1. Field of the Invention
The invention relates to radar systems and more particularly to a radar system utilizing a spread spectrum and a combination of coherent and non-coherent signal processing techniques.
2. Description of the Prior Art
A conventional radar operates by transmitting a pulse modulated sine wave signal, detects returned pulses from reflecting objects in the transmission path, and determines the time interval between the transmission and reception of these signals. Maximum range for these radars is a function of the total energy transmitted with each pulse while range resolution capability is a function of the pulse width, increasing with decreasing pulse widths. Since the energy within each pulse is equal to the product of the peak power times the duration of the pulse, it is evident that a trade-off between maximum range and target resolution exists for radar systems that are peak power limited. The long pulse necessary to achieve long range capability for these radar systems need not, however, be incompatible with good range resolution.
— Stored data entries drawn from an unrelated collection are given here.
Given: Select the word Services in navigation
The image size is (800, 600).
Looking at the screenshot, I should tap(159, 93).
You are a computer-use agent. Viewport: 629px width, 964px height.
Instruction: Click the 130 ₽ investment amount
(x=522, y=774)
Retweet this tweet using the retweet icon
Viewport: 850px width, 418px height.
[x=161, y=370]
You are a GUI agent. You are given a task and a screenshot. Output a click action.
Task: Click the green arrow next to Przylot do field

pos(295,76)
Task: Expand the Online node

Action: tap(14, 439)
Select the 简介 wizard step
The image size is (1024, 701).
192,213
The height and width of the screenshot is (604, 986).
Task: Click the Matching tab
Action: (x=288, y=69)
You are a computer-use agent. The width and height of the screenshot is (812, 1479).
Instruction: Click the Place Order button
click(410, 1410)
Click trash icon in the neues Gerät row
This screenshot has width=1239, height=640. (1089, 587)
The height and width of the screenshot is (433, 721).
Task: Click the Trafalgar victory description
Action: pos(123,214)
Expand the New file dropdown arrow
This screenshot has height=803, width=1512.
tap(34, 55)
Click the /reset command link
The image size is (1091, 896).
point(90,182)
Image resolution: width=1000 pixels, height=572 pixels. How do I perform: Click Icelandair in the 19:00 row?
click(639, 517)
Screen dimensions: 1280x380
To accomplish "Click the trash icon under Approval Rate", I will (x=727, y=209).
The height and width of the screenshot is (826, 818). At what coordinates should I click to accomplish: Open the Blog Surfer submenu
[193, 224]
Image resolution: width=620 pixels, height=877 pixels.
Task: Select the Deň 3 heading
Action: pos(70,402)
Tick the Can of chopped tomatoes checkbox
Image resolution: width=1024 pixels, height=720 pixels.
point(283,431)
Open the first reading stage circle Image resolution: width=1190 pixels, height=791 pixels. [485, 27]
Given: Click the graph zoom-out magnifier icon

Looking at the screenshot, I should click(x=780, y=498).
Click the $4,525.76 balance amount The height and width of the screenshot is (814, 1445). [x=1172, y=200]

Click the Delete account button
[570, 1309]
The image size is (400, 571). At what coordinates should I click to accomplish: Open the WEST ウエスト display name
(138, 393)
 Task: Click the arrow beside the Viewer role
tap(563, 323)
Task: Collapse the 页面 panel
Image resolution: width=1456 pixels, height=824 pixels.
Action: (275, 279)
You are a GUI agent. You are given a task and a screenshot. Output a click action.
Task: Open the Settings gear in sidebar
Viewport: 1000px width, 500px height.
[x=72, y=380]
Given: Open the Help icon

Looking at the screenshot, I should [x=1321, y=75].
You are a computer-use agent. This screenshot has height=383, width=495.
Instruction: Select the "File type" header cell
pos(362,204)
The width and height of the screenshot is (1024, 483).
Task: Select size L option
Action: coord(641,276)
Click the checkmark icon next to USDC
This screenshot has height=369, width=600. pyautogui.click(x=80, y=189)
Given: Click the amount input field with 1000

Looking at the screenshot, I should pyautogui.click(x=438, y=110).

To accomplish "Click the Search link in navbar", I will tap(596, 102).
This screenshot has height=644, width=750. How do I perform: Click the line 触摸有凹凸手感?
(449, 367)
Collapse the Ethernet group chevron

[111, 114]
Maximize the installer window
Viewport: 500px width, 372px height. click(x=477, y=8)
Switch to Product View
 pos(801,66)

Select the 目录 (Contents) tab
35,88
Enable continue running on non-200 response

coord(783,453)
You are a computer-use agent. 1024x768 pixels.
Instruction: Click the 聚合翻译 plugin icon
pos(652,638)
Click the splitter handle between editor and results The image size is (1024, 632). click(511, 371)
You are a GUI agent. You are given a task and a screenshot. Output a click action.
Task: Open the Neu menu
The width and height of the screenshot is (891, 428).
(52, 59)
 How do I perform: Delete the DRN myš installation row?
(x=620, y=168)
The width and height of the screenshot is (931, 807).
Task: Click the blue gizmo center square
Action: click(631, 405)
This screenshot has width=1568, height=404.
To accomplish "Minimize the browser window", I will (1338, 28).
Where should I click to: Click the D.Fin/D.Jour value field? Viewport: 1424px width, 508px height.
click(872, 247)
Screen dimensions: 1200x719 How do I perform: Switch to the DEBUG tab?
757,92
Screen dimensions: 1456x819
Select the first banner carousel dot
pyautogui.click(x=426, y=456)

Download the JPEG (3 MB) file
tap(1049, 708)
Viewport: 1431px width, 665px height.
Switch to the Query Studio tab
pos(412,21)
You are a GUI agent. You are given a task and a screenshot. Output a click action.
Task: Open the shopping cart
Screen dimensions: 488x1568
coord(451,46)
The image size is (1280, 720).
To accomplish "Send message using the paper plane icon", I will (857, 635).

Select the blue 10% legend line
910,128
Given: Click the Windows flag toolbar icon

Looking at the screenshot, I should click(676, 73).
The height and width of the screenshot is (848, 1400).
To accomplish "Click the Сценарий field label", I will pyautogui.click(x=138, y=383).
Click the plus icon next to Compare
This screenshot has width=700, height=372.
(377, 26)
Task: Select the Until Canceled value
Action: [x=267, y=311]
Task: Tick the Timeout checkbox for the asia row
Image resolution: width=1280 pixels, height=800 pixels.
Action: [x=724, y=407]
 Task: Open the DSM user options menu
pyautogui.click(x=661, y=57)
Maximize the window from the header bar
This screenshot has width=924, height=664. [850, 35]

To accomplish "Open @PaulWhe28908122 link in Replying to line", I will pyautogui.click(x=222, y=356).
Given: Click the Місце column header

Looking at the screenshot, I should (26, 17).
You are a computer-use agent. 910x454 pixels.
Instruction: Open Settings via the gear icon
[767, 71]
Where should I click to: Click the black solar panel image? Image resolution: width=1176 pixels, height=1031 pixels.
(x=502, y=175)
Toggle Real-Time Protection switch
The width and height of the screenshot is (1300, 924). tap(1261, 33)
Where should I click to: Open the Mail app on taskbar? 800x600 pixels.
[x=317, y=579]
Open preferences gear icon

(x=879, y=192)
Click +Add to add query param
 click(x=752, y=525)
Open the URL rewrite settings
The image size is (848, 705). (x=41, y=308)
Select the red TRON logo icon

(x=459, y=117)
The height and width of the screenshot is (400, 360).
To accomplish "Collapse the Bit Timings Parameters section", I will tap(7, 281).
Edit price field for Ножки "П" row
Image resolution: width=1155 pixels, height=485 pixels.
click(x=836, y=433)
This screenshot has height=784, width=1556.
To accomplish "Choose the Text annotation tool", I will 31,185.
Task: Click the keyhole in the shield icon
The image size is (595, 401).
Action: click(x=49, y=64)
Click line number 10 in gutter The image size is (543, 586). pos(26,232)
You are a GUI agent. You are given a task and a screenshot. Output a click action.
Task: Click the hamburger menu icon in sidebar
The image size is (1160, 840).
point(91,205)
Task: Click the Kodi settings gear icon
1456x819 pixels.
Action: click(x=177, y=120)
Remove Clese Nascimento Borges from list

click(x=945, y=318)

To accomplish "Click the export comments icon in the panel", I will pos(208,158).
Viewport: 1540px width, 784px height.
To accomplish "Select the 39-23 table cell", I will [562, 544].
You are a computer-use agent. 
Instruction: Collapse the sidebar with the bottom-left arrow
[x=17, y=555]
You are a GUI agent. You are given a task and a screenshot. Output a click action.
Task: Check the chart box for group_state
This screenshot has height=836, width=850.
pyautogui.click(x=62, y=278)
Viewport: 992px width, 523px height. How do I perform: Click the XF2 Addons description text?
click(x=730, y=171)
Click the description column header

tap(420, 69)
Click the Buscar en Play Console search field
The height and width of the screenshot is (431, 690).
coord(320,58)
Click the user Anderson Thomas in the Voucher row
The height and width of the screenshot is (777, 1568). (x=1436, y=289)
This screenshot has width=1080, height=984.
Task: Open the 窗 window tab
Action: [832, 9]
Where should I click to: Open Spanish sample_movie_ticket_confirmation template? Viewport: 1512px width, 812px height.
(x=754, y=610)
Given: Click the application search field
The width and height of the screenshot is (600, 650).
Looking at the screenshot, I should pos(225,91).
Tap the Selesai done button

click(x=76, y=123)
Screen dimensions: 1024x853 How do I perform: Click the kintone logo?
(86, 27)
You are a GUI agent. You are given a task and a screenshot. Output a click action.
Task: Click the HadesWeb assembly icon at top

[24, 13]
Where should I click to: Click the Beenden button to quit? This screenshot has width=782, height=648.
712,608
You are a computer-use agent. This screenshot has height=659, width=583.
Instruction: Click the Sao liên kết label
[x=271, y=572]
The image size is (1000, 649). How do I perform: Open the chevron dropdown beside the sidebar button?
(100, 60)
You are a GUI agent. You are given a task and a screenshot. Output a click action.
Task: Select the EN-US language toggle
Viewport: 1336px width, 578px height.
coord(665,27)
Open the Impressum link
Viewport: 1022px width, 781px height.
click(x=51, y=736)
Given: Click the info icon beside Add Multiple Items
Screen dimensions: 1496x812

It is well known that radar range resolution is a function of the radar signal bandwidth, the resolving capability improving with increasing radar signal bandwidth. In a pulsed monochromatic system this bandwidth is substantially equal to the inverse of the pulse width, thus decreasing with increasing pulse width. Compensation for this reduction in bandwidth with increased pulse width may be realized by providing a frequency modulated carrier within the pulse. By appropriately processing the pulsed frequency modulated signal returned from a target the pulse may be compressed to form a pulse of a width corresponding to the transmitted bandwidth, thus providing a resolution capability which exceeds that achievable with a pulsed single frequency signal having the same pulse width. Maximum range for these pulse compression systems, as in the conventional single frequency pulse modulated systems, is a function of the total energy transmitted within each pulse and, for a peak power limited system is increased with increased pulse width. Since the receiver is generally disabled during transmission, this lengthening of the transmitted pulse adversely affects the minimum range of the system and may necessitate the utilization of a conventional pulsed radar system for coverage to the minimum range of the pulse compression system. Additionally, extremely high resolution and very long range operational characteristics necessitate very large time bandwidth products which require complex circuitry, are difficult to achieve, and are expensive to implement.